***** DATA FOR PROCESSING

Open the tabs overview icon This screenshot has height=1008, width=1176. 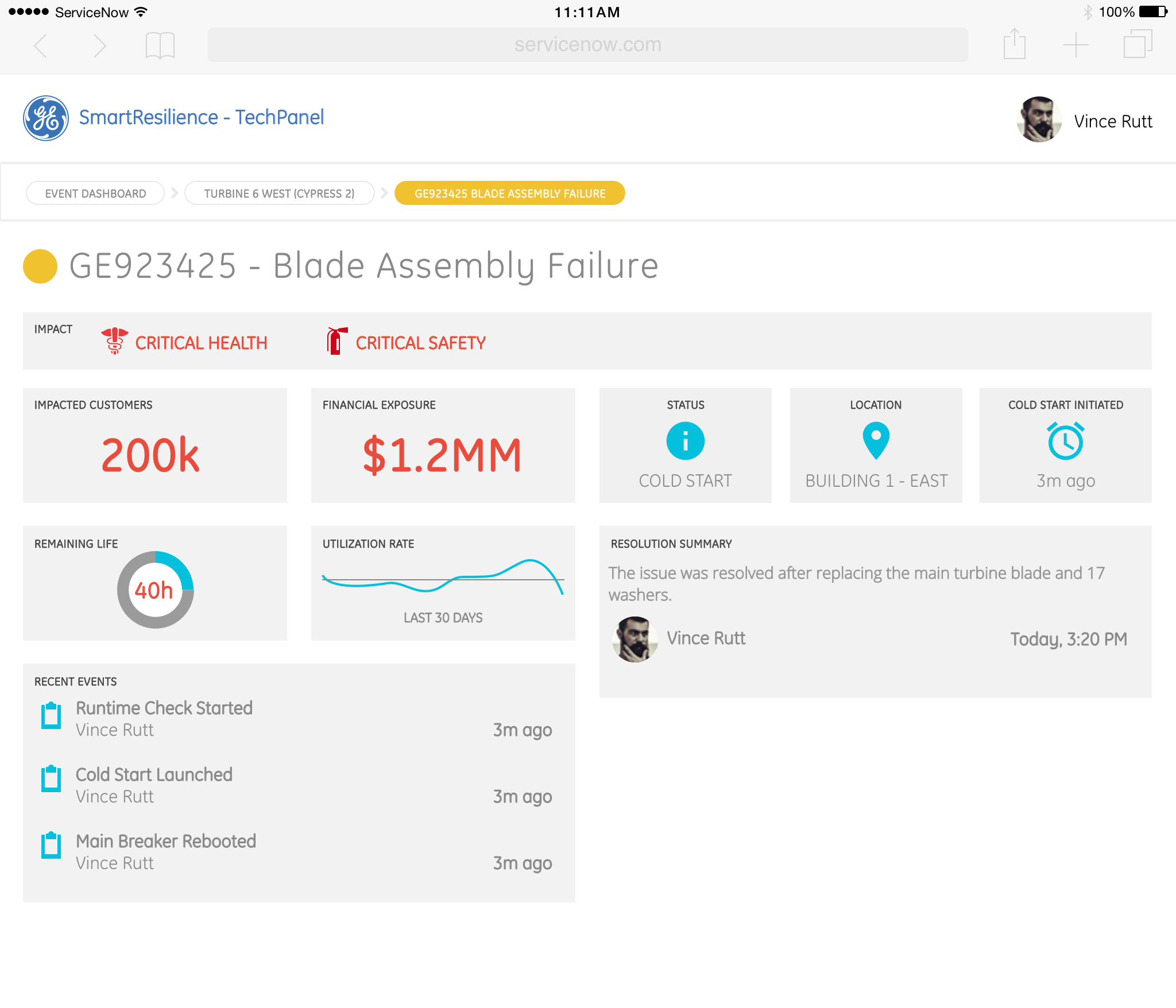tap(1137, 44)
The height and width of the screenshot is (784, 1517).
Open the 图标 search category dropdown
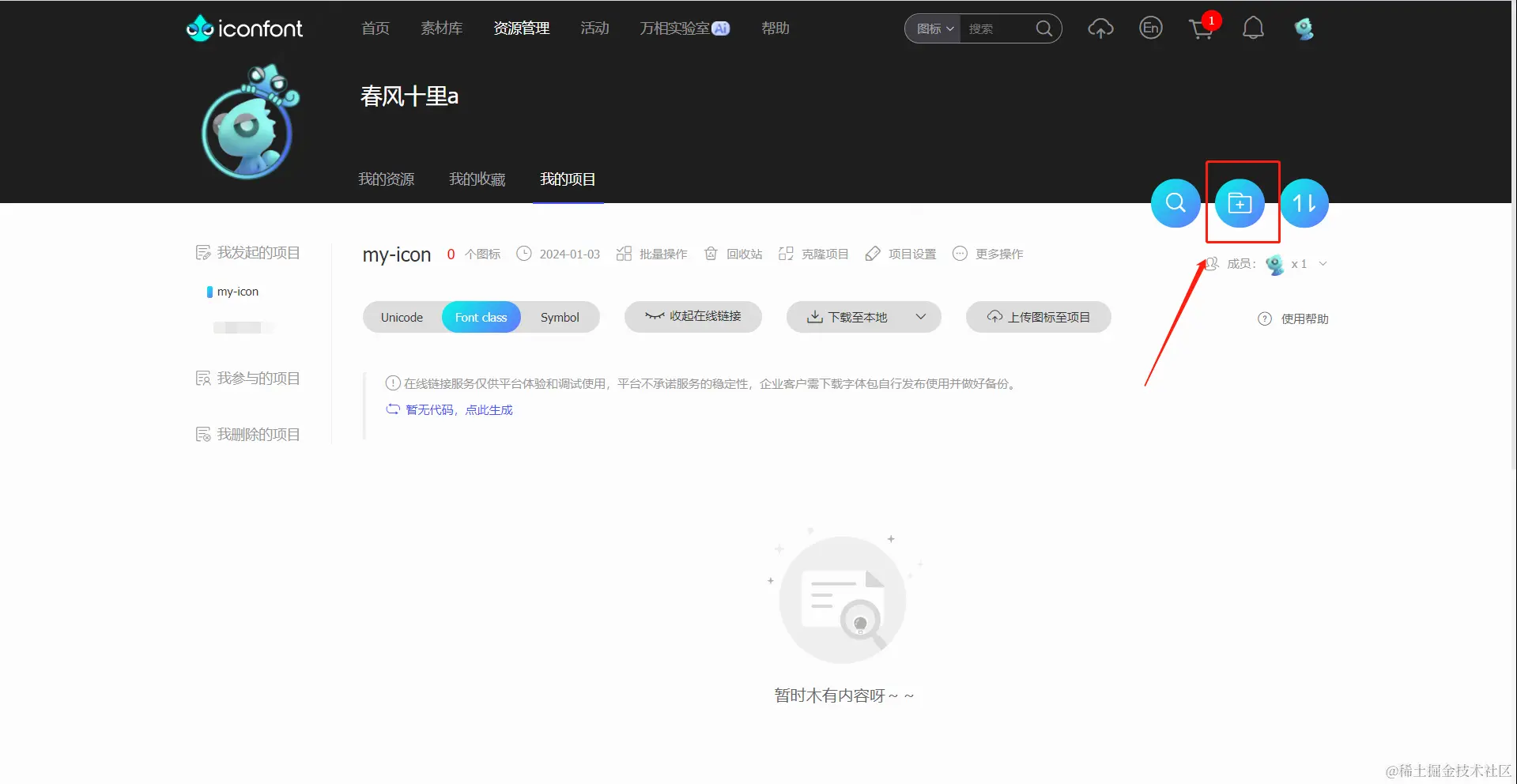coord(933,28)
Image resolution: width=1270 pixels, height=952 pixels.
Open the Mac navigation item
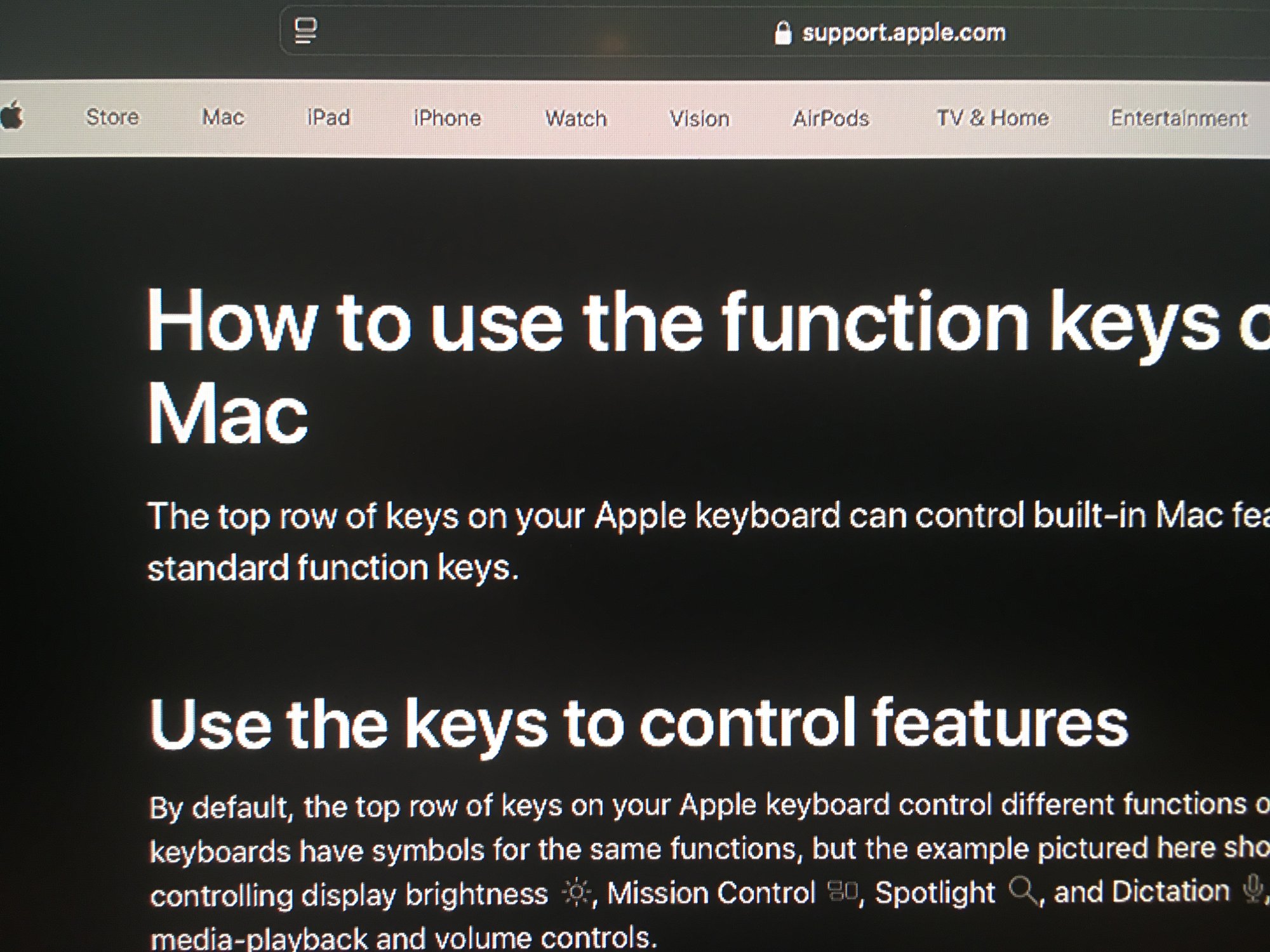[223, 117]
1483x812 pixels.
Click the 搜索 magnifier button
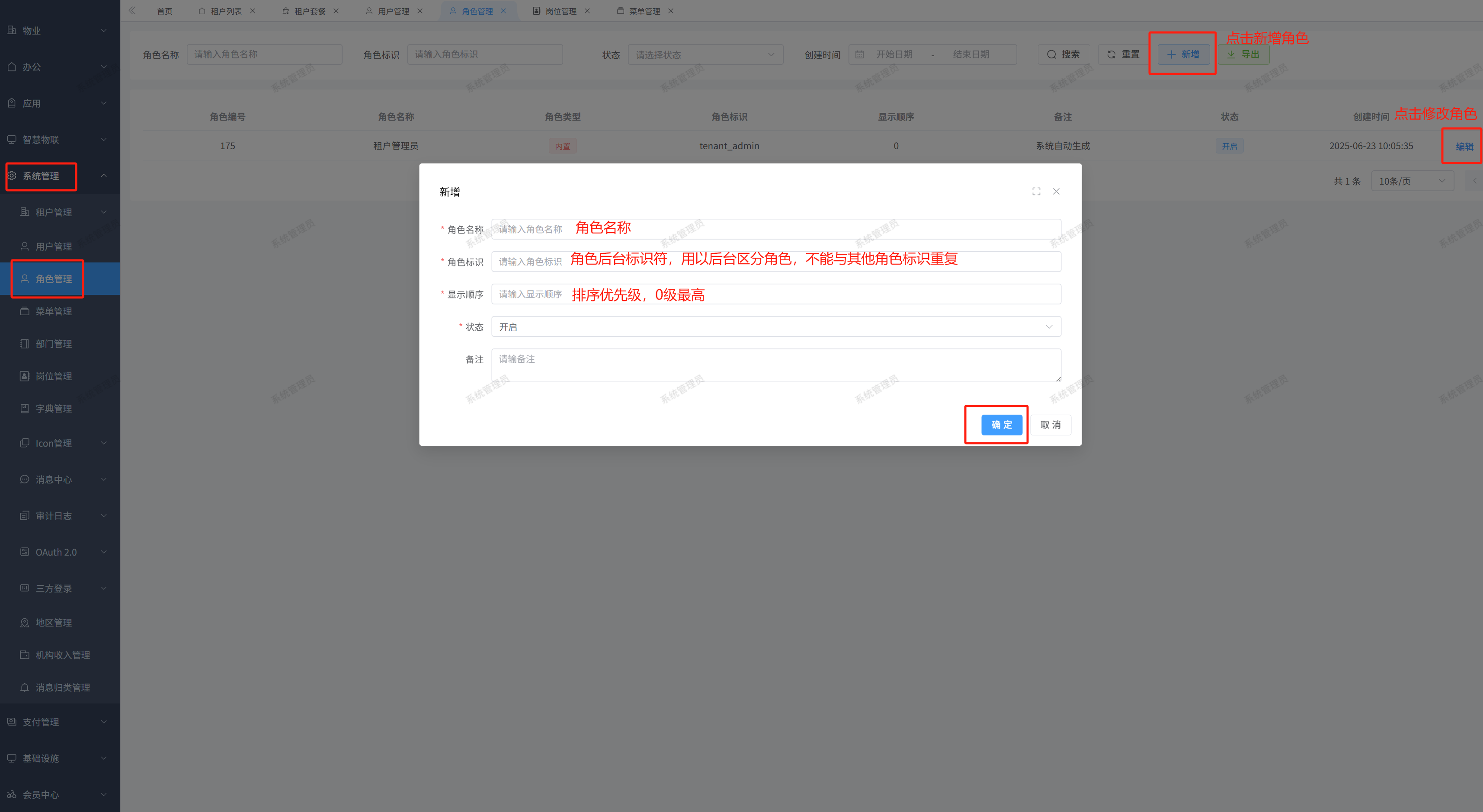pos(1063,54)
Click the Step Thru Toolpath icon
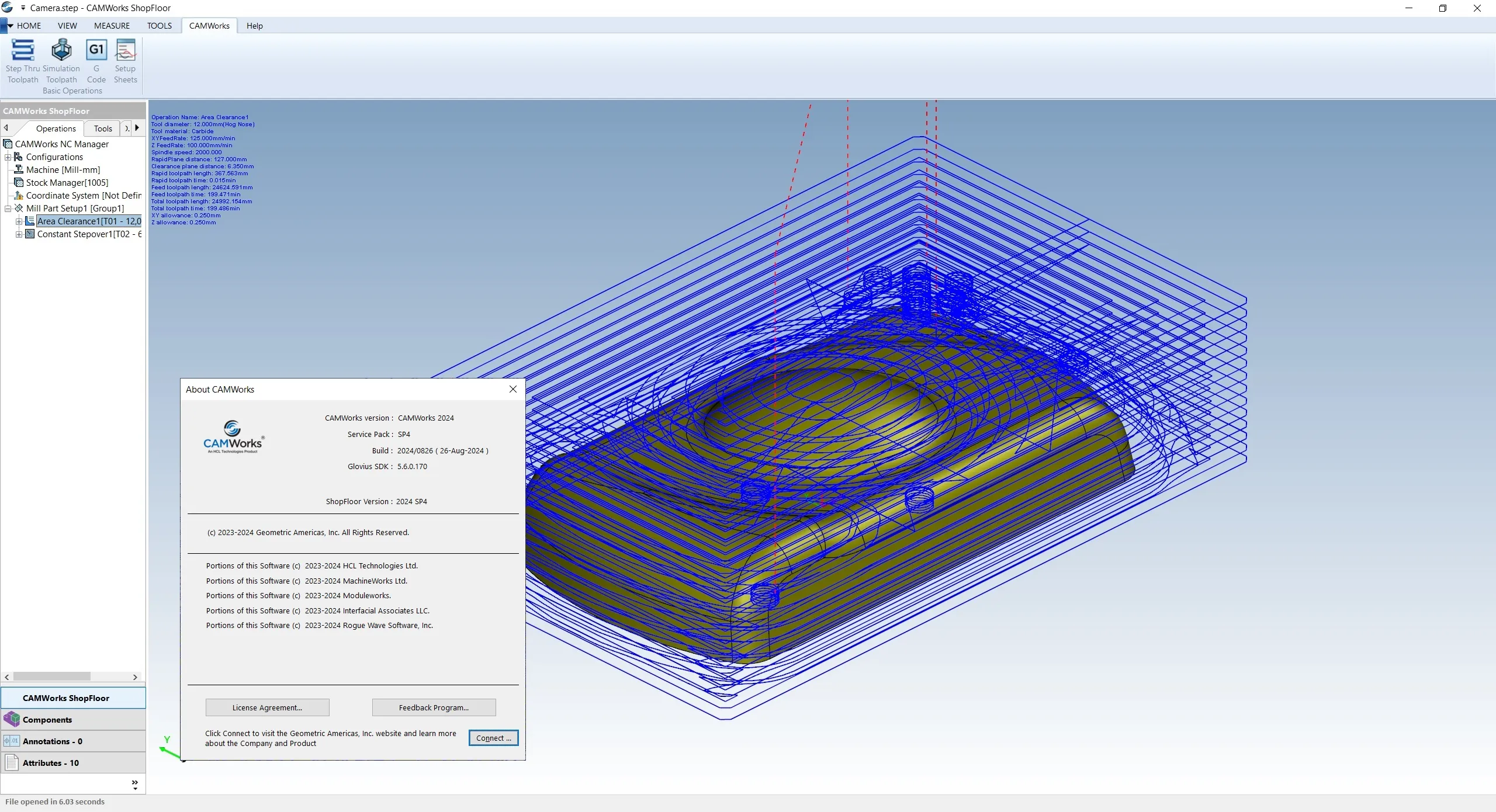 click(x=23, y=50)
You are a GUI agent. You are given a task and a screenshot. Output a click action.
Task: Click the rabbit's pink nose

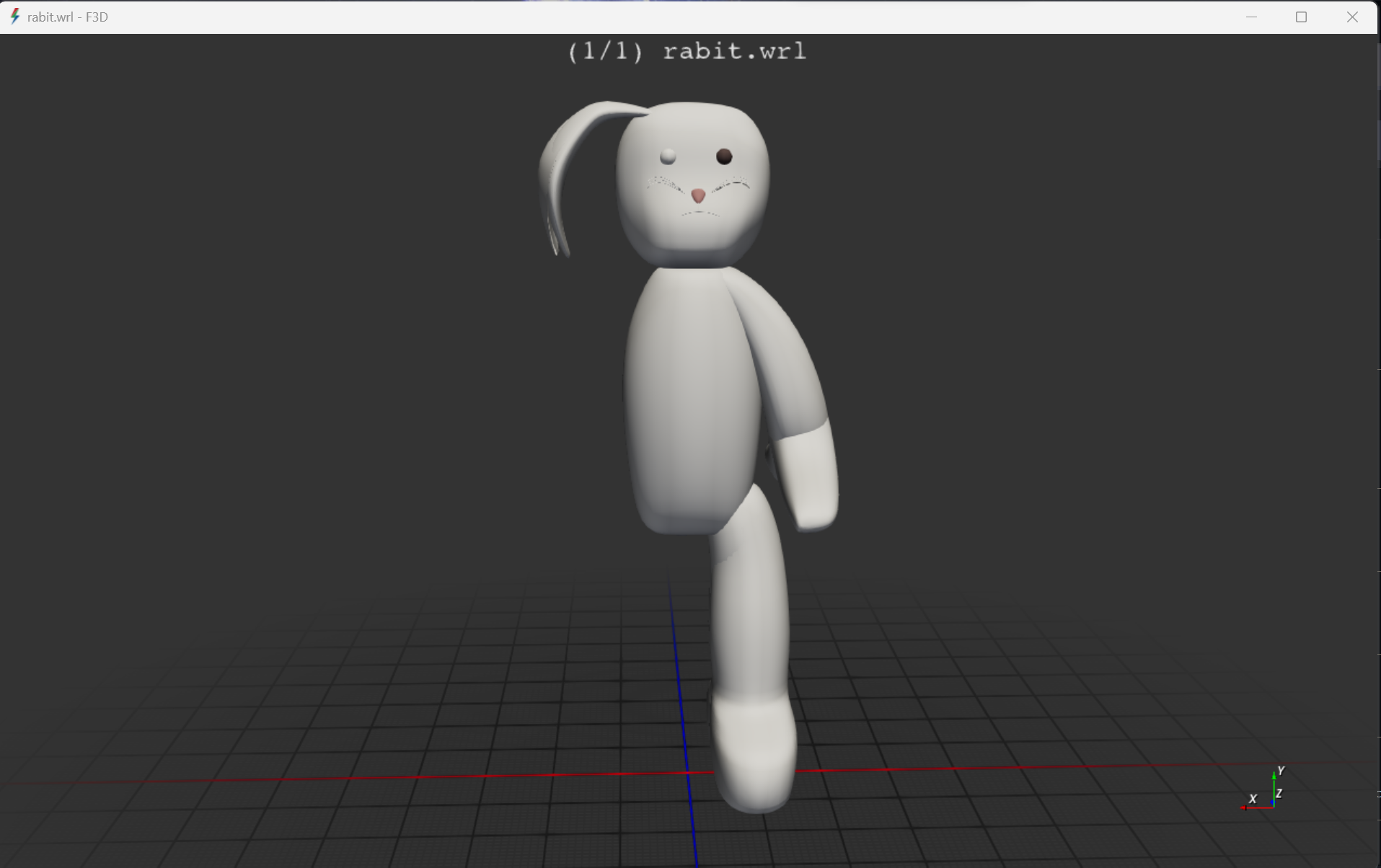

**********

Exact copies of the lines from the one containing "You are a GUI" through the end of the records above are required, with no pictures among them.

You are a GUI agent. You are given a task and a screenshot. Output a click action.
Task: Click the rabbit's pink nose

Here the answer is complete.